The graphene oxides would be reduced by dopamine self-polymerization to self-assembly graphene hydrogel and the graphene building blocks were covered with polydopamine. In order to obtain stronger aerogel with excellent electromagnetic interference shielding effectiveness (EMISE), bioinspired by mussel byssus, Fe3+/Fe2+ were introduced into the preparation process. Fe ionic endowed the aerogel with a remarkable combination of high hardness and extensibility by hydroxyl/amine-Fe3+ chelation cross-links. When PH = 10, the Fe3O4 in-situ coated on the aerogel surface, which also enhanced the mechanical and magnetic loss properties of aerogel.
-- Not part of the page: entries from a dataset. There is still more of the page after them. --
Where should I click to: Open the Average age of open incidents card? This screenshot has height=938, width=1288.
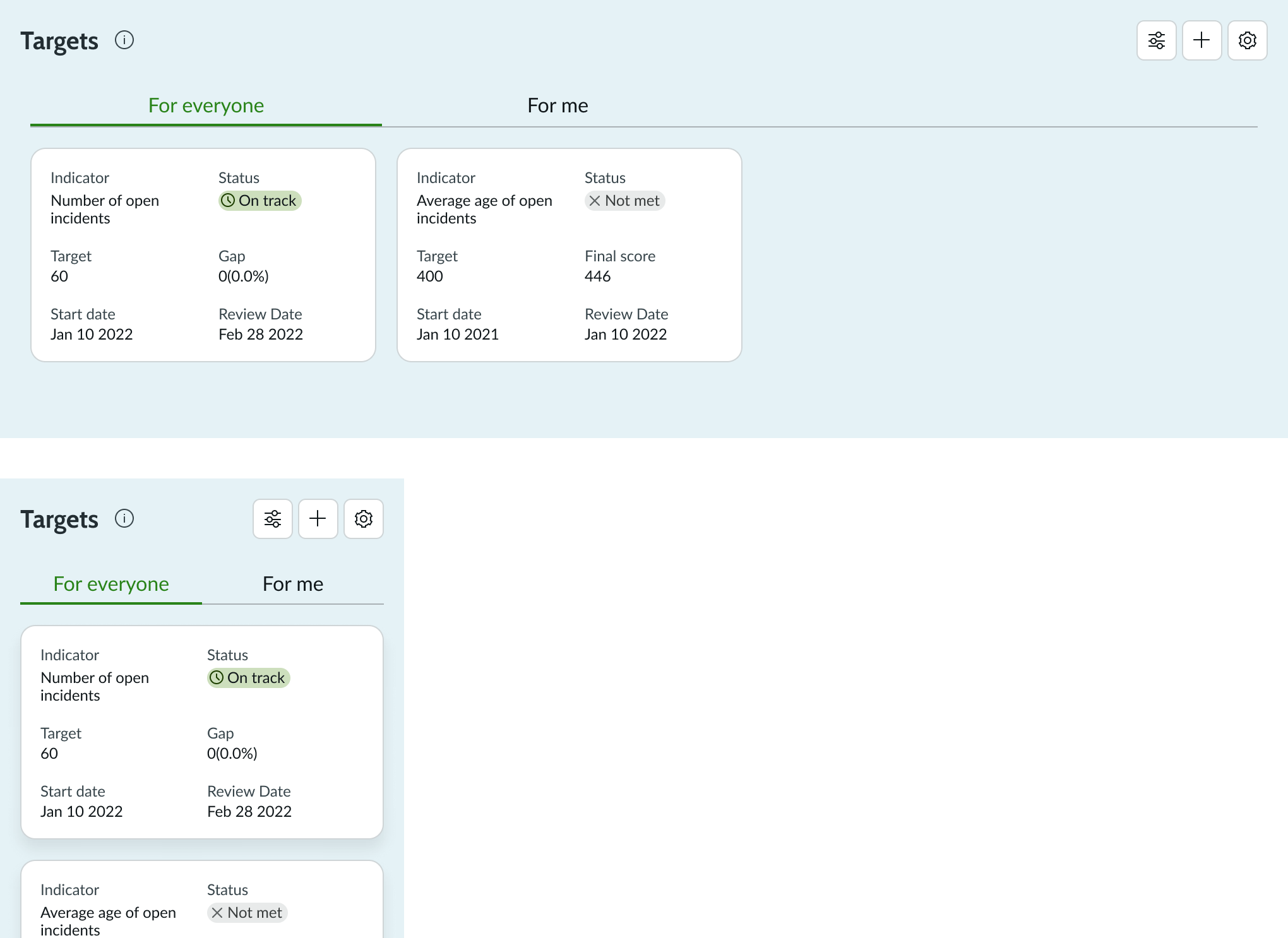[x=568, y=254]
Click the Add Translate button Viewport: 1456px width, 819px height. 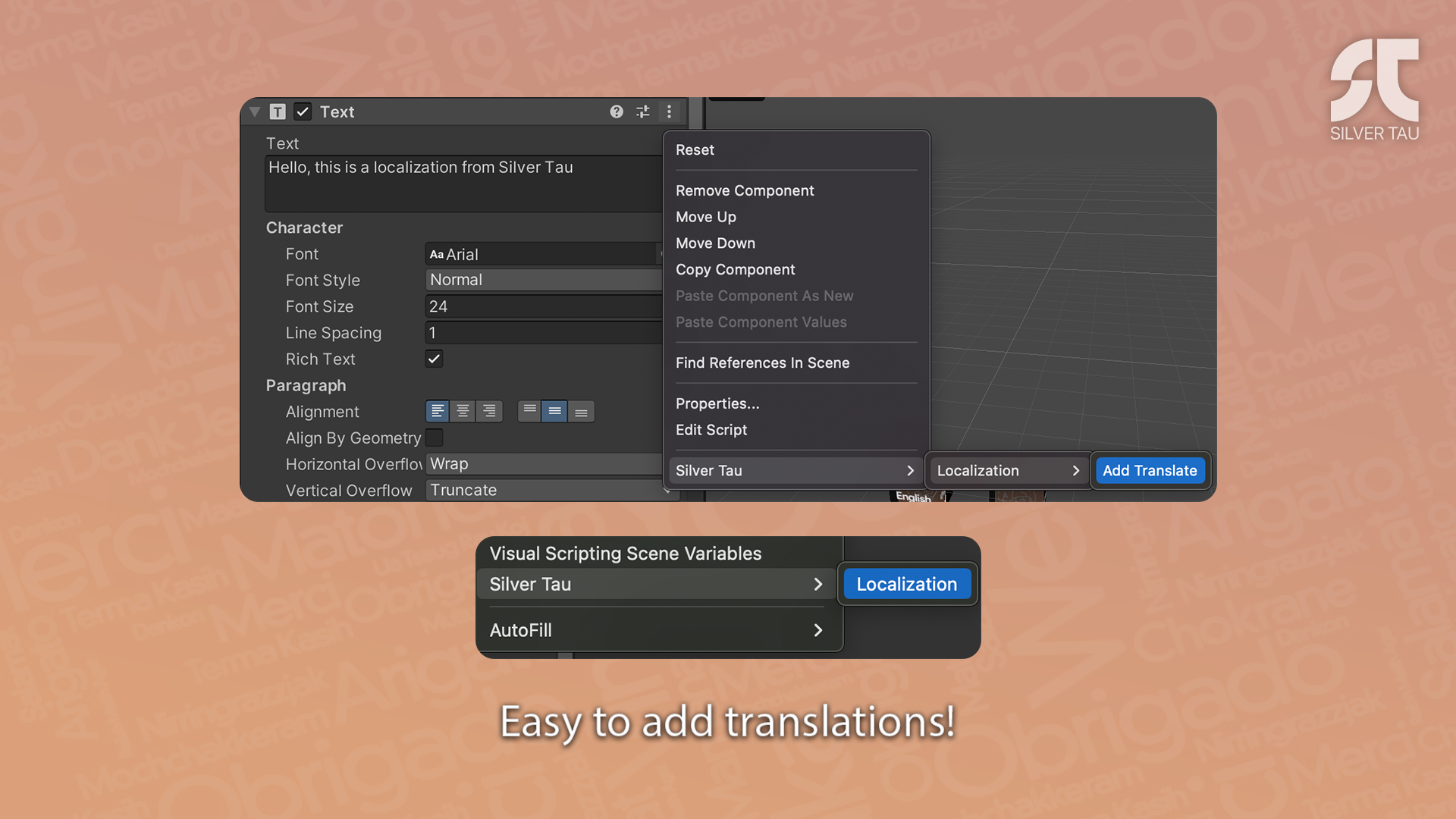[1149, 470]
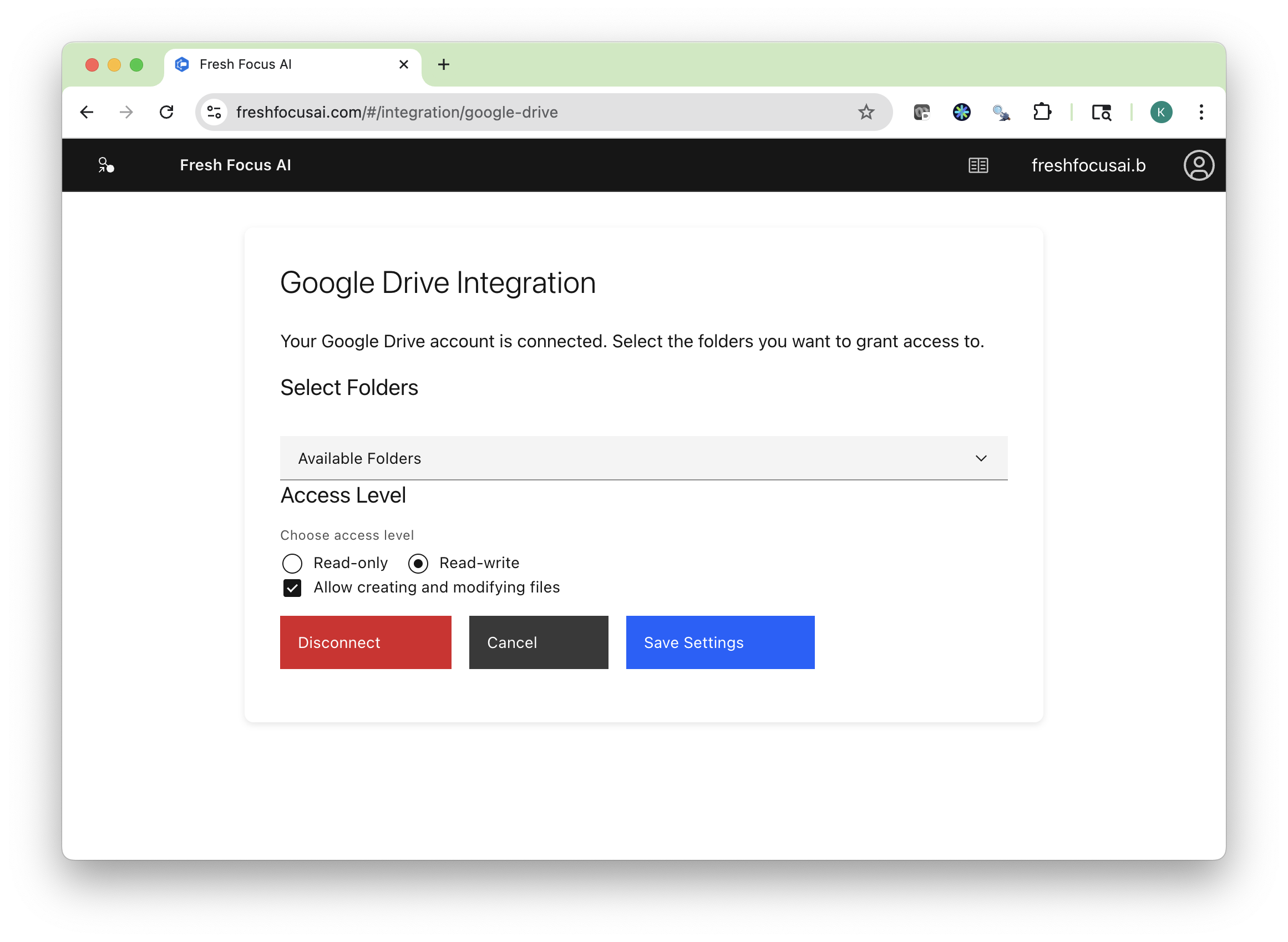Screen dimensions: 1288x942
Task: Open site settings via the tune icon
Action: coord(214,112)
After pyrolysis under 800 °C, Fe-N coordination complex and stable Fe3O4 still exhibited mechanical strengthening effect. As for EMISE, Fe/N doping and flower-like Fe3O4 were also beneficial for dielectric and magnetic polarity, thus improved its related properties. Compared with that of pristine graphene aerogel, the compressive strength of 4 mg/mL Fe3+ induced Fe3O4@graphene aerogel under 50% strain increased by 22.9% and high compressive recoverability under 90% strain was observed. The EMISE was also improved over wide band range of 2–18 GHz. For high frequency, SE value of samples with 2 mm thickness was as high as 41 dB. Furthermore, owing to annealing process, it could be inferred that it would be applied in high temperature filed.